Jujur, gue nonton film ini nggak enjoy banget. Gue waktu itu nonton rame-rame bareng temen kampus. Ramenya mereka pas nonton kali bikin mood anjlok. Jadi nggak kebawa di dalam film itu. Setiap "kelucuan" yang ada di My Stupid Boss rasanya garing.

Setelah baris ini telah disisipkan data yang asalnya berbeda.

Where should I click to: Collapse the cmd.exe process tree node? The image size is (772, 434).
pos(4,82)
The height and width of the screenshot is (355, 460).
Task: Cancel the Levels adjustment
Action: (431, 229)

Di luar feel yang gue rasain saat nonton My Stupid boss, gue salut sama Ade Gimbal sebagai penata artistiknya. Kalo diperhatiin, warna gambar film My Stupid Boss itu hijau-merah-kuning. Kostum, setting, dan color gradingnya dibikin seirama. Selama gue nonton My Stupid Boss, gue merasakan suasana natal. Merah-ijo. Hahaha. Keren. Jarang ada film Indonesia yang berani ambil tema tegas gitu buat pewarnaan gambarnya.

Kemarin gue sempet nonton film My Stupid Boss lagi di rumah dengan mood yang lebih baik dan ternyata lucu abis. Upi sukses bikin filmnya sempurna. Film yang digarap Indonesia-Malaysia.

4. Nay

Kalo film yang satu ini udah jelas ya, amat sangat bikin gue jatuh cinta. Gue jabarin di satu postingan penuh. Silakan baca lagi atau silakan baca kalo kalian belum baca.

5. Prenjak

Mungkin banyak yang nggak tau film keren yang satu ini karena memang film Prenjak nggak beredar bebas di bioskop.

Film Prenjak adalah film pendek garapan anak Jogja yang sekolah film di IKJ, Wregas Bhanuteja dan sempat diputar di Cannes Film Festival 2016 di Perancis. Film Prenjak juga mendapat penghargaan piala citra sebagai film pendek terbaik.

Film ini jelas keren banget. Gue nonton di pemutaran film pendek di Semarang waktu itu. Wregas mengangkat cerita kuno asli Jogja tentang wanita penjual korek api dengan harga yang sangat mahal. Film ini sangat berani menurut gue, karena jarang ada film Indonesia yang mengekspose bagian tubuh manusia. Makanya film ini nggak mungkin beredar bebas gitu aja.

Wregas berhasil mengangkat isu kehidupan sulit yang saat ini dialami banyak masyarakat Indonesia dengan caranya yang nggak gamblang. Tersirat. Cakep. Dekat sama masyarakat.

Gue suka film-film garapannya Wregas. Meskipun dia kuliah di Jakarta, dia tetep mengangkat cerita Jogja sebagai premisnya. Kayak di film pendeknya yang berjudul Lemantun. Film tanpa klimaks secara visual tapi klimaks di feeling. Tai banget udah ini film. Hahaha.

Oke. Kelar. Menurut gue postingan ini terlalu panjang meskipun udah sebisa mungkin kalimatnya gue bikin singkat padat.

Yap. Itu adalah lima film Indonesia di 2016 yang masih nyantel di ingatan gue. Kalo kalian, coba dong sebutin lima film di 2016 yang masih nyantel filmnya sampe sekarang?

Terakhir, gue berharap La La Land nggak maksain bikin sequel juga. Mentang-mentang sad ending, dibikin happy ending. Kan nggk lucu juga kalo ada sequel La La Land ntar judulnya Tinky Winky Land, Dipsy Land, dan Po Land.